Business

Why Top Spotify Executives Are Streaming Out Of The Company

Spotify 2017
Tim Warner/Getty Images for Spotify

A view from the crowd during Spotify's RapCaviar Live in Houston at Revention Music Center on Dec. 14, 2017 in Houston, Texas.  

In recent weeks, a slew of high-profile executives have exited Spotify, leaving outsiders wondering why.

In part, a source tells Billboard, the timing is a reflection of Spotify’s long-awaited public listing on the New York Stock Exchange in April representing a "natural endpoint" psychologically for team members who joined the decade-old company in its scrappy startup days.

But there are other factors at play as well. For one, some departures followed internal reshuffling aimed at streamlining operations for the newly public company, which is now facing shareholder pressure to become profitable. While a source says some of the reorg was aimed at making it easier for artist and label partners to interact with Spotify - not at cutting costs - the resulting efficiencies may please investors banking that Spotify will find ways to pare its losses as it continues to grow, racking up 3,813 full-time employees and contractors globally as of March 31. (In the first quarter, nearly half of its new hires were for research and development.)

Though each outgoing top Spotify exec has unique set of circumstances behind their exits, sources tell Billboard, head of artist and industry partnerships Mark Williamson, UK/international head of artist and label services Kevin Brown and head of artist and label marketing Dave Rocco, for example, were all part of a hodgepodge of artist and label-facing departments that Spotify consolidated months ago. In May, Universal Music Group announced it had hired Rocco to serve a newly created role, executive vp of creative, while Spotify promoted Rosa Asciolla to head of artist and label marketing for North America the same month. Several artist managers told Billboard they applauded her ascension, in part because the well-liked Asciolla, who joined Spotify’s artist services department in 2013, doesn’t hail from the major-label universe.
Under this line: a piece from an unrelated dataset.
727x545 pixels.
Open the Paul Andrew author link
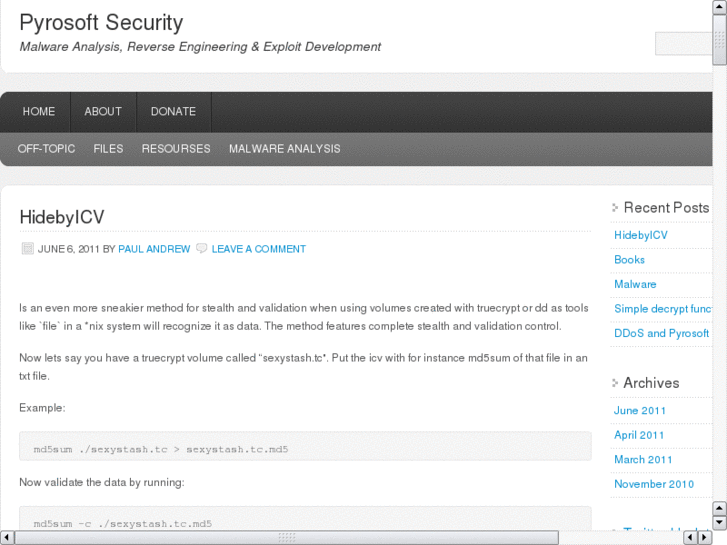pos(154,249)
Longtime London-based communications and marketing executive Angela Watts, meanwhile, sent a note to associates that she was leaving after Spotify this month, saying it seemed like the "right time to catch up on some sleep and explore new ways to keep occupied" after more than 8 years at the company. Spotify announced in November it had hired Target veteran Dustee Jenkins to head its global communications, a role senior to Watts’.

Another reason for some of the departures: though music curators are in growing demand these days, driving up their prices, Spotify doesn’t see its curators as bigger stars than its playlists themselves, a philosophy that could also help the company’s economics. George Ergatoudis, who was Spotify’s head of music culture, international shows & editorial content, is moving to Apple Music, while longtime Rap Caviar curator Tuma Basa took a job at YouTube in March, fetching a salary that would have topped that of his manager at Spotify, a source tells Billboard.

While Spotify may be shedding some of its highest-profile execs, it is still aggressively hiring around the world, with 60 engineering and IT positions listed on its website. Among five jobs open in Los Angeles is a junior "supervising creative producer" to oversee weekly video programming targeted to hip-hop music fans." Its Stockholm headquarters is also seeking a music programmer to curate playlists for moods and activities like working out, cooking, chilling and sleeping. "Your work will impact the way the world experiences music," the listing says.